**What to work on**
Return all of the data below verbatim, keeping every line as it stands.

======== Data for processing

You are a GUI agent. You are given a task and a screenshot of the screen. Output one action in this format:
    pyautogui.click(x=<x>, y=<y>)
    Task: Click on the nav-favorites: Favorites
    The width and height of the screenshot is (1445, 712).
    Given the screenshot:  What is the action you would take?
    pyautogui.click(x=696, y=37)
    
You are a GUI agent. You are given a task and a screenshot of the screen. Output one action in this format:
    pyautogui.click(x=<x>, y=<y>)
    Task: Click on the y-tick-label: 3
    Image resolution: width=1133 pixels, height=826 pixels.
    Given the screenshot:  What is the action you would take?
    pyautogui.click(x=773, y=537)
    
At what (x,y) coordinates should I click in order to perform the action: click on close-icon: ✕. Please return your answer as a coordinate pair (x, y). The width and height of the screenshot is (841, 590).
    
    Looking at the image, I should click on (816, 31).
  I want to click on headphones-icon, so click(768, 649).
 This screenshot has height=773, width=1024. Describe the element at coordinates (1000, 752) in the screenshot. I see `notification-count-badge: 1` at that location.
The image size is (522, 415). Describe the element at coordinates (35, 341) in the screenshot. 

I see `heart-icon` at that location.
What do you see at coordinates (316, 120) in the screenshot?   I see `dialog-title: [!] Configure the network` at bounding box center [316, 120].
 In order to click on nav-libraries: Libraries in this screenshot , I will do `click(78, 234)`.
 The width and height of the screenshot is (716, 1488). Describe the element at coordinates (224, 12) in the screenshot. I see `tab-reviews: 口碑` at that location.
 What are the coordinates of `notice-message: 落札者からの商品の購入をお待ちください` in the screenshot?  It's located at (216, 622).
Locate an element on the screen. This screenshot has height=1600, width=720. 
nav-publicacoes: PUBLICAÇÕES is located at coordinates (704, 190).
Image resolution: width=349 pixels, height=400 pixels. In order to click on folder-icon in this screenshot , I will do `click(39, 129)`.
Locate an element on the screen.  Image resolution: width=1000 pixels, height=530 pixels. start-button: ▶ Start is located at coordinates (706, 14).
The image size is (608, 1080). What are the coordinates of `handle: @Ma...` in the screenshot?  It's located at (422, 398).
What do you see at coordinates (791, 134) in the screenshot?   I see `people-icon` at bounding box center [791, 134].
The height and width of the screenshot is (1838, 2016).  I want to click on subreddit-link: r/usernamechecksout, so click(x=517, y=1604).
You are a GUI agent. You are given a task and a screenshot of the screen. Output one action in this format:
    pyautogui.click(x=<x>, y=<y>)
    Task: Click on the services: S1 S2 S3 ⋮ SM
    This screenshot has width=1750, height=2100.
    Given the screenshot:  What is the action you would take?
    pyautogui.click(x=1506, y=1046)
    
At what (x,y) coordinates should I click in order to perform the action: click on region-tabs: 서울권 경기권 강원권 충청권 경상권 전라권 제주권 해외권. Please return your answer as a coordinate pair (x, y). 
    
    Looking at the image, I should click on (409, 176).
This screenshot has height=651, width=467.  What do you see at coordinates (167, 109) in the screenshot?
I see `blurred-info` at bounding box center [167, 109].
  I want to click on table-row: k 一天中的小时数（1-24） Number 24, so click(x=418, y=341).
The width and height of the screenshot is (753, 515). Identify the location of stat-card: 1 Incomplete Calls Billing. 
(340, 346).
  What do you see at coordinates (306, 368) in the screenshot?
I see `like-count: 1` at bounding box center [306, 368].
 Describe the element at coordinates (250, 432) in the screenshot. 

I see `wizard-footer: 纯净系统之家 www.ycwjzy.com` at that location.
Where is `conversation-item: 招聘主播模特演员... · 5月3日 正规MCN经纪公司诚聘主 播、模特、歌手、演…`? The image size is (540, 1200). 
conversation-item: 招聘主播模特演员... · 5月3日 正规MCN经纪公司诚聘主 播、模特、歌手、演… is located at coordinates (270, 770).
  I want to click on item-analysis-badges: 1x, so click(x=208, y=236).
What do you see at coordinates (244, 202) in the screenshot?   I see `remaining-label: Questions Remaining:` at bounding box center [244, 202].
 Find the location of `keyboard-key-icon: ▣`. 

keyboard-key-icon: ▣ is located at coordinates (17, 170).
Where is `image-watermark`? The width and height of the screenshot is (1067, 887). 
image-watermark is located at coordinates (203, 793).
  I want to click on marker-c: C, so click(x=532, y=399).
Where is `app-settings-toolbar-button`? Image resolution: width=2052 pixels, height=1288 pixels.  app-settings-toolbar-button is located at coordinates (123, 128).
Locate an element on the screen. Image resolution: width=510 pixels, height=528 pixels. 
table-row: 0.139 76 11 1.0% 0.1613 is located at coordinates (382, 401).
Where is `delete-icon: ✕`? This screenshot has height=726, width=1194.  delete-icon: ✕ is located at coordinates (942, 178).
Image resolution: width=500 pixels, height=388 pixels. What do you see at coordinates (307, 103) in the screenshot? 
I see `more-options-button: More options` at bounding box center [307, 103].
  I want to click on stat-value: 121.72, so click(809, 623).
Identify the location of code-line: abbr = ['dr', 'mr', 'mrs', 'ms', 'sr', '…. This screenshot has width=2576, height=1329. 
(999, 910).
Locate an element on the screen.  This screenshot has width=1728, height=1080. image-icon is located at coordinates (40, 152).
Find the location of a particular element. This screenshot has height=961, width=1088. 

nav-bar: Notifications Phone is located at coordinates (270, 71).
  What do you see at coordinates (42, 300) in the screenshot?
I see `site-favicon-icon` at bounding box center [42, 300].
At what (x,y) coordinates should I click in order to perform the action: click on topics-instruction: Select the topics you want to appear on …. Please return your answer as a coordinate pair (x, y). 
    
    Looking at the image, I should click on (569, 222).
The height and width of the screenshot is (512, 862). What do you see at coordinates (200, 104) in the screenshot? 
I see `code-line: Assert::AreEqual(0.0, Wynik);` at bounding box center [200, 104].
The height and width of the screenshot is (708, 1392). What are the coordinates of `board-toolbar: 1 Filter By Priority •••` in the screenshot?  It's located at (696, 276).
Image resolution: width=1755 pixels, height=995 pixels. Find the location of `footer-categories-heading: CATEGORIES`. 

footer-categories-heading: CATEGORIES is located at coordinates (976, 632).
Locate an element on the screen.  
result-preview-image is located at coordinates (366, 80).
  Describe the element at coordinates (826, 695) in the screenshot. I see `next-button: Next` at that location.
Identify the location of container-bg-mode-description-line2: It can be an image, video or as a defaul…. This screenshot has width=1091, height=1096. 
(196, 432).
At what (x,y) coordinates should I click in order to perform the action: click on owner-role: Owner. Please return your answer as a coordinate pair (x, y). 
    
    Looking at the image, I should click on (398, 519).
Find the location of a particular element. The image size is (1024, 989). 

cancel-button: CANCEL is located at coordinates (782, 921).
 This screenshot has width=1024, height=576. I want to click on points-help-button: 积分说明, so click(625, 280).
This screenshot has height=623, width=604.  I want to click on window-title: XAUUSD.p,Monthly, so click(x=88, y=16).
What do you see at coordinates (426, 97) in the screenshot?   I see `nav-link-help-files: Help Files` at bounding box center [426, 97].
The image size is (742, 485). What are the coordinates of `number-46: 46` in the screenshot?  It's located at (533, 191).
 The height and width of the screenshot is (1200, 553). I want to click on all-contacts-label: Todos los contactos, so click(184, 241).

================

**Completed task**
You are a GUI agent. You are given a task and a screenshot of the screen. Output one action in this format:
    pyautogui.click(x=<x>, y=<y>)
    Task: Click on the nav-favorites: Favorites
    The width and height of the screenshot is (1445, 712).
    Given the screenshot:  What is the action you would take?
    pyautogui.click(x=696, y=37)
    
You are a GUI agent. You are given a task and a screenshot of the screen. Output one action in this format:
    pyautogui.click(x=<x>, y=<y>)
    Task: Click on the y-tick-label: 3
    Image resolution: width=1133 pixels, height=826 pixels.
    Given the screenshot:  What is the action you would take?
    pyautogui.click(x=773, y=537)
    
At what (x,y) coordinates should I click in order to perform the action: click on close-icon: ✕. Please return your answer as a coordinate pair (x, y). The width and height of the screenshot is (841, 590).
    
    Looking at the image, I should click on (816, 31).
  I want to click on headphones-icon, so click(768, 649).
 This screenshot has height=773, width=1024. Describe the element at coordinates (1000, 752) in the screenshot. I see `notification-count-badge: 1` at that location.
The image size is (522, 415). Describe the element at coordinates (35, 341) in the screenshot. 

I see `heart-icon` at that location.
What do you see at coordinates (316, 120) in the screenshot?   I see `dialog-title: [!] Configure the network` at bounding box center [316, 120].
 In order to click on nav-libraries: Libraries in this screenshot , I will do `click(78, 234)`.
 The width and height of the screenshot is (716, 1488). Describe the element at coordinates (224, 12) in the screenshot. I see `tab-reviews: 口碑` at that location.
 What are the coordinates of `notice-message: 落札者からの商品の購入をお待ちください` in the screenshot?  It's located at (216, 622).
Locate an element on the screen. This screenshot has height=1600, width=720. 
nav-publicacoes: PUBLICAÇÕES is located at coordinates (704, 190).
Image resolution: width=349 pixels, height=400 pixels. In order to click on folder-icon in this screenshot , I will do `click(39, 129)`.
Locate an element on the screen.  Image resolution: width=1000 pixels, height=530 pixels. start-button: ▶ Start is located at coordinates (706, 14).
The image size is (608, 1080). What are the coordinates of `handle: @Ma...` in the screenshot?  It's located at (422, 398).
What do you see at coordinates (791, 134) in the screenshot?   I see `people-icon` at bounding box center [791, 134].
The height and width of the screenshot is (1838, 2016).  I want to click on subreddit-link: r/usernamechecksout, so click(x=517, y=1604).
You are a GUI agent. You are given a task and a screenshot of the screen. Output one action in this format:
    pyautogui.click(x=<x>, y=<y>)
    Task: Click on the services: S1 S2 S3 ⋮ SM
    This screenshot has width=1750, height=2100.
    Given the screenshot:  What is the action you would take?
    pyautogui.click(x=1506, y=1046)
    
At what (x,y) coordinates should I click in order to perform the action: click on region-tabs: 서울권 경기권 강원권 충청권 경상권 전라권 제주권 해외권. Please return your answer as a coordinate pair (x, y). 
    
    Looking at the image, I should click on (409, 176).
This screenshot has height=651, width=467.  What do you see at coordinates (167, 109) in the screenshot?
I see `blurred-info` at bounding box center [167, 109].
  I want to click on table-row: k 一天中的小时数（1-24） Number 24, so click(x=418, y=341).
The width and height of the screenshot is (753, 515). Identify the location of stat-card: 1 Incomplete Calls Billing. 
(340, 346).
  What do you see at coordinates (306, 368) in the screenshot?
I see `like-count: 1` at bounding box center [306, 368].
 Describe the element at coordinates (250, 432) in the screenshot. 

I see `wizard-footer: 纯净系统之家 www.ycwjzy.com` at that location.
Where is `conversation-item: 招聘主播模特演员... · 5月3日 正规MCN经纪公司诚聘主 播、模特、歌手、演…`? The image size is (540, 1200). 
conversation-item: 招聘主播模特演员... · 5月3日 正规MCN经纪公司诚聘主 播、模特、歌手、演… is located at coordinates (270, 770).
  I want to click on item-analysis-badges: 1x, so click(x=208, y=236).
What do you see at coordinates (244, 202) in the screenshot?   I see `remaining-label: Questions Remaining:` at bounding box center [244, 202].
 Find the location of `keyboard-key-icon: ▣`. 

keyboard-key-icon: ▣ is located at coordinates (17, 170).
Where is `image-watermark`? The width and height of the screenshot is (1067, 887). 
image-watermark is located at coordinates (203, 793).
  I want to click on marker-c: C, so click(x=532, y=399).
Where is `app-settings-toolbar-button`? Image resolution: width=2052 pixels, height=1288 pixels.  app-settings-toolbar-button is located at coordinates (123, 128).
Locate an element on the screen. Image resolution: width=510 pixels, height=528 pixels. 
table-row: 0.139 76 11 1.0% 0.1613 is located at coordinates (382, 401).
Where is `delete-icon: ✕`? This screenshot has height=726, width=1194.  delete-icon: ✕ is located at coordinates (942, 178).
Image resolution: width=500 pixels, height=388 pixels. What do you see at coordinates (307, 103) in the screenshot? 
I see `more-options-button: More options` at bounding box center [307, 103].
  I want to click on stat-value: 121.72, so click(809, 623).
Identify the location of code-line: abbr = ['dr', 'mr', 'mrs', 'ms', 'sr', '…. This screenshot has width=2576, height=1329. 
(999, 910).
Locate an element on the screen.  This screenshot has width=1728, height=1080. image-icon is located at coordinates (40, 152).
Find the location of a particular element. This screenshot has height=961, width=1088. 

nav-bar: Notifications Phone is located at coordinates (270, 71).
  What do you see at coordinates (42, 300) in the screenshot?
I see `site-favicon-icon` at bounding box center [42, 300].
At what (x,y) coordinates should I click in order to perform the action: click on topics-instruction: Select the topics you want to appear on …. Please return your answer as a coordinate pair (x, y). 
    
    Looking at the image, I should click on (569, 222).
The height and width of the screenshot is (512, 862). What do you see at coordinates (200, 104) in the screenshot? 
I see `code-line: Assert::AreEqual(0.0, Wynik);` at bounding box center [200, 104].
The height and width of the screenshot is (708, 1392). What are the coordinates of `board-toolbar: 1 Filter By Priority •••` in the screenshot?  It's located at (696, 276).
Image resolution: width=1755 pixels, height=995 pixels. Find the location of `footer-categories-heading: CATEGORIES`. 

footer-categories-heading: CATEGORIES is located at coordinates (976, 632).
Locate an element on the screen.  
result-preview-image is located at coordinates (366, 80).
  Describe the element at coordinates (826, 695) in the screenshot. I see `next-button: Next` at that location.
Identify the location of container-bg-mode-description-line2: It can be an image, video or as a defaul…. This screenshot has width=1091, height=1096. 
(196, 432).
At what (x,y) coordinates should I click in order to perform the action: click on owner-role: Owner. Please return your answer as a coordinate pair (x, y). 
    
    Looking at the image, I should click on (398, 519).
Find the location of a particular element. The image size is (1024, 989). 

cancel-button: CANCEL is located at coordinates (782, 921).
 This screenshot has width=1024, height=576. I want to click on points-help-button: 积分说明, so click(625, 280).
This screenshot has height=623, width=604.  I want to click on window-title: XAUUSD.p,Monthly, so click(x=88, y=16).
What do you see at coordinates (426, 97) in the screenshot?   I see `nav-link-help-files: Help Files` at bounding box center [426, 97].
The image size is (742, 485). What are the coordinates of `number-46: 46` in the screenshot?  It's located at (533, 191).
 The height and width of the screenshot is (1200, 553). I want to click on all-contacts-label: Todos los contactos, so click(184, 241).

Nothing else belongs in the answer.